Content theories are based on needs and drives, precisely, they focus on factors that lead to motivation for individuals. In these theories, people have needs that they want to satisfy and they behave in ways that will satisfy those needs.

Frederick Herzberg and his colleagues developed one of these theories in 1959, after having carried out a survey on 203 accountant and engineers. The researchers asked them to think of something that made them feel “good” and something that made them feel “bad” about their job (Murrel, 1976). While analyzing the answers, Herzberg et al, observed that factors which involved job satisfaction were different from factors which involved job dissatisfaction. The researchers concluded that two types of factors existed. First, motivator factors, which involved job satisfaction and are considered as intrinsic. It includes achievement, growth, responsibility or advancement. Hygiene factors, which are considered as extrinsic, cause job dissatisfaction when they are not present. They include: pay, company policy and security. Due to these two factors, the theory has become known as the “two-factor theory” or “M-H theory”. According to his theory managers have to improve motivators and thereby fulfill the job enrichments’ concept (Thomson, 2002), that is to say give attention to the work itself in order to produce job satisfaction in a long-term period. Indeed, focusing on hygiene factors will not have effect on individuals’ motivation. Frederick Herzberg believes that “True motivation comes from achievement, personal development, job satisfaction, and recognition. GaryP.Latham,2007)”.
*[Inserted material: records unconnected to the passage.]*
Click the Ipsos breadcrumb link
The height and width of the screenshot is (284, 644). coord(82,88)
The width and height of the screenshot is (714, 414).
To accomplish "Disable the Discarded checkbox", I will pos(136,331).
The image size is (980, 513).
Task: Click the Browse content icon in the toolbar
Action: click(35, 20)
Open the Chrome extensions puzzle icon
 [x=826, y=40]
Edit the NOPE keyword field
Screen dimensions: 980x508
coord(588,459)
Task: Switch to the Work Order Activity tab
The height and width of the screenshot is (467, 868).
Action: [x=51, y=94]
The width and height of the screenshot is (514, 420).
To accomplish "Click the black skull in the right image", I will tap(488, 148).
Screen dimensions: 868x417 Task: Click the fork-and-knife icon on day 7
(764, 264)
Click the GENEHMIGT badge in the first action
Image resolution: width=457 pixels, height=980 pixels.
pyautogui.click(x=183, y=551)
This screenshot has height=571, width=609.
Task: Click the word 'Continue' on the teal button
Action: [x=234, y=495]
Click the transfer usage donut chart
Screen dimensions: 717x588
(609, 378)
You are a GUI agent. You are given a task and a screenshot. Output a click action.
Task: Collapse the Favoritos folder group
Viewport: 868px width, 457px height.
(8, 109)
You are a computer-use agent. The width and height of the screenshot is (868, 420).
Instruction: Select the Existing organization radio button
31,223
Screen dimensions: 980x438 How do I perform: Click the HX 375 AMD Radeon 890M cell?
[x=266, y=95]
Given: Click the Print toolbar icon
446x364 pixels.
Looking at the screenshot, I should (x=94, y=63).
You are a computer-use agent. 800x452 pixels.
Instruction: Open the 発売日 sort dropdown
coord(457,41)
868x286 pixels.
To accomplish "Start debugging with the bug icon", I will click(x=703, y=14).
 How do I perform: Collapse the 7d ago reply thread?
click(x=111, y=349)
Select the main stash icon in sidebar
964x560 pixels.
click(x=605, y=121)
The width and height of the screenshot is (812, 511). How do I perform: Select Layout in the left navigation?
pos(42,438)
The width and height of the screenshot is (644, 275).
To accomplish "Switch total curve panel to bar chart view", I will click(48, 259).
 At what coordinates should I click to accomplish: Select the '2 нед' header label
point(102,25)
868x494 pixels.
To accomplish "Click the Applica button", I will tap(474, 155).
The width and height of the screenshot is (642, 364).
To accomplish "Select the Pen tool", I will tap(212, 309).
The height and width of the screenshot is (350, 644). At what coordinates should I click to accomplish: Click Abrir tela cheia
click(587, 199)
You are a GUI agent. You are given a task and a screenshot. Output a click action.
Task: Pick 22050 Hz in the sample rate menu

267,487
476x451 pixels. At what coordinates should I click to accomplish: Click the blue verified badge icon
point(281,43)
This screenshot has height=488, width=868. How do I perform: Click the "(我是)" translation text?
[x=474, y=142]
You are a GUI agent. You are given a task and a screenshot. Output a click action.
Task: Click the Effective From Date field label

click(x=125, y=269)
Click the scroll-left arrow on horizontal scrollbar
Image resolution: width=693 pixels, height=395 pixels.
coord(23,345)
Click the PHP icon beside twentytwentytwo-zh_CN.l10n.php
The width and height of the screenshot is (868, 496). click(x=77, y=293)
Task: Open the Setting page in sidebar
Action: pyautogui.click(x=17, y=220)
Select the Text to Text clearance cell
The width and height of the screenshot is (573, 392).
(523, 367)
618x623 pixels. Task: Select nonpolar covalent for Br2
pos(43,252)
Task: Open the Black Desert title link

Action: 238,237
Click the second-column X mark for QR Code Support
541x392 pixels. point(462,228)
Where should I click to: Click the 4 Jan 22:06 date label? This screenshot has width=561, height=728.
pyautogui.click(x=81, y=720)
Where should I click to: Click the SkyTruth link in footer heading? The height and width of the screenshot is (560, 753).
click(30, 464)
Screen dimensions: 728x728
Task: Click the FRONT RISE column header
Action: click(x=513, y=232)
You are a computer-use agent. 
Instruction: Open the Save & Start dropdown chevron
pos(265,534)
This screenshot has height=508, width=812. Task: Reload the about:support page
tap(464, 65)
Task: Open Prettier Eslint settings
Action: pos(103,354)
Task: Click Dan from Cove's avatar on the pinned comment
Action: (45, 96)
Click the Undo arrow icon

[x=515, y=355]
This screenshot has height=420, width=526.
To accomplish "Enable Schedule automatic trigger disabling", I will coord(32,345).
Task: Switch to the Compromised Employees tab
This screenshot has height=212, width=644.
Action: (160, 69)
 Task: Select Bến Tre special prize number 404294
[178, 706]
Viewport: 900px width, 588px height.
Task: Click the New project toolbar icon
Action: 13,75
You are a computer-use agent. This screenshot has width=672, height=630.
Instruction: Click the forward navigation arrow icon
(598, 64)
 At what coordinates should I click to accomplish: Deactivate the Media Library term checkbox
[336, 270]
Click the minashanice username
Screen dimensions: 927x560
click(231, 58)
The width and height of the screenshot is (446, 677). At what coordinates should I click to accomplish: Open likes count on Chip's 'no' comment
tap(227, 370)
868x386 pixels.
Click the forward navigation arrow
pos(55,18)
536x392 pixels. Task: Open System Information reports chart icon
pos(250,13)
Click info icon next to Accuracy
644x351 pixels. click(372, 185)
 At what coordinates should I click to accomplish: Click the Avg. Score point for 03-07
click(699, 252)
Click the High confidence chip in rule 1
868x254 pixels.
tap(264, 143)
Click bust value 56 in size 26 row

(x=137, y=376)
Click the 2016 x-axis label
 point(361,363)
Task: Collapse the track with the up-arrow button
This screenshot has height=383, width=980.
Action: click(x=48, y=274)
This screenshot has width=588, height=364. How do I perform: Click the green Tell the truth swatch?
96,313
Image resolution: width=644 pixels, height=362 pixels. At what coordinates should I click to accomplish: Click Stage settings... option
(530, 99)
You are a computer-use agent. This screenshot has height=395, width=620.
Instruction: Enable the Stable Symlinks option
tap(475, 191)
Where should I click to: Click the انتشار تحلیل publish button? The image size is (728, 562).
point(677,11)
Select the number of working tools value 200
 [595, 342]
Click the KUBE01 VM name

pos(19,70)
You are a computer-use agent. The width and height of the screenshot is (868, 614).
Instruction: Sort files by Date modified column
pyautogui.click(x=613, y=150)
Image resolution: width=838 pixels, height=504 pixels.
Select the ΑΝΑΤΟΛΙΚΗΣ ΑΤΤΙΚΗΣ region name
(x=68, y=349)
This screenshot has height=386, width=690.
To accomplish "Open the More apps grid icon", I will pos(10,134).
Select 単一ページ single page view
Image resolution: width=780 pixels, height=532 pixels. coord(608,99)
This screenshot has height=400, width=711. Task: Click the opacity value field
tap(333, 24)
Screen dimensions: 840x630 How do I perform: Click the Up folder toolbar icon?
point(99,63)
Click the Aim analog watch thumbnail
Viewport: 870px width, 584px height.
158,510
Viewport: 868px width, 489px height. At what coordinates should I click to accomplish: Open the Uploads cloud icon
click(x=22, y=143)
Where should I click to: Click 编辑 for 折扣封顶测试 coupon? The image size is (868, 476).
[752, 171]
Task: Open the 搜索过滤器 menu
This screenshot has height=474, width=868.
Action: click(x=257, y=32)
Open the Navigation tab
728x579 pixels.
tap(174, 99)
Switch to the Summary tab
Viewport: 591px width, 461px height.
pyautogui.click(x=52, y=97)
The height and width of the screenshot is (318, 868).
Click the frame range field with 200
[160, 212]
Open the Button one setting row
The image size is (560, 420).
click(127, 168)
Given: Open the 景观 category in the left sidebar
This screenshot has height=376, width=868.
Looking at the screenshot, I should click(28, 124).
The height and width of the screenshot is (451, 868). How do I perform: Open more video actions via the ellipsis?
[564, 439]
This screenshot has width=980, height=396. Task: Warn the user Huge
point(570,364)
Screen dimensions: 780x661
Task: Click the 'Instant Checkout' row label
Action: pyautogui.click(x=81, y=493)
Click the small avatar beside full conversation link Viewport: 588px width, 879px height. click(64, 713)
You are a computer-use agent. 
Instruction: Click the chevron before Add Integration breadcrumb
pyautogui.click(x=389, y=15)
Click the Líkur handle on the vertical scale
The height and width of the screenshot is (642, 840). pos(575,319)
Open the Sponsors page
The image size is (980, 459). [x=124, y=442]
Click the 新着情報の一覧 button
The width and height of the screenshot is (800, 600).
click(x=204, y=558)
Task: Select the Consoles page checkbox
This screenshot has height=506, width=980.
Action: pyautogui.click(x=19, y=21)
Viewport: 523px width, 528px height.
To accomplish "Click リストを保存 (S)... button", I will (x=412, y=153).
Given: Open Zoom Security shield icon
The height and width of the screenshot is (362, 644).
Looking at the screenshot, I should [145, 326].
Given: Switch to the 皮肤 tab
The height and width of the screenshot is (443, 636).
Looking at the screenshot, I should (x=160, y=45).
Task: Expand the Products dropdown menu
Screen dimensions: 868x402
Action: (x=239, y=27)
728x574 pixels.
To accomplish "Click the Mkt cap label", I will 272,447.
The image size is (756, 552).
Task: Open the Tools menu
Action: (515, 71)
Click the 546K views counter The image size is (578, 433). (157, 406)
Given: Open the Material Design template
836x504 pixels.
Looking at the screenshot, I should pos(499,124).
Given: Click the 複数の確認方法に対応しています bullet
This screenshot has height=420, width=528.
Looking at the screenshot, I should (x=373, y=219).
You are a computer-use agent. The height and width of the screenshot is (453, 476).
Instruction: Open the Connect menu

However, after having being presented in 1959, the M-H theory has been criticized by several psychologists.

Herzberg theory has been criticized because according to the other psychologist, the theory did not take into account things individuals might do, such as the fact that the survey carried-out was not wide enough, or that Herzberg only interviewed accountant and engineers which means people from the same social background. Richard Hackman and Gregory Oldhams criticized Herzberg theory because according to them, his version of job enrichment does not take into account employees’ differences when can involve different implication in the work. In order to criticize Herzberg theory, they also carried-out a survey to assess the employee’s growth needs for personal accomplishment. The conclusion was that when employees are placed in an enriched job, they perform differently according to their growth needs. It means that if an employee has got high growth needs, they will be more motivated and will perform better than the employee who has got lower growth needs. Herzberg theory has also been criticized because of the survey he carried out. On the first hand he carried out a survey on only 203 people, which is very few. On the other hand he has been especially criticized because the interviewees were from the same social background. That is why in 1966 Centers and Bugental carried out another survey in a sample of the entire working population. As expected, results were different. They observed that the factor that kept employees in their jobs differed from which social background they came from. For example “white-collar” groups paid more attention to intrinsic rewards whereas it was the opposite for the “blue-collar” groups.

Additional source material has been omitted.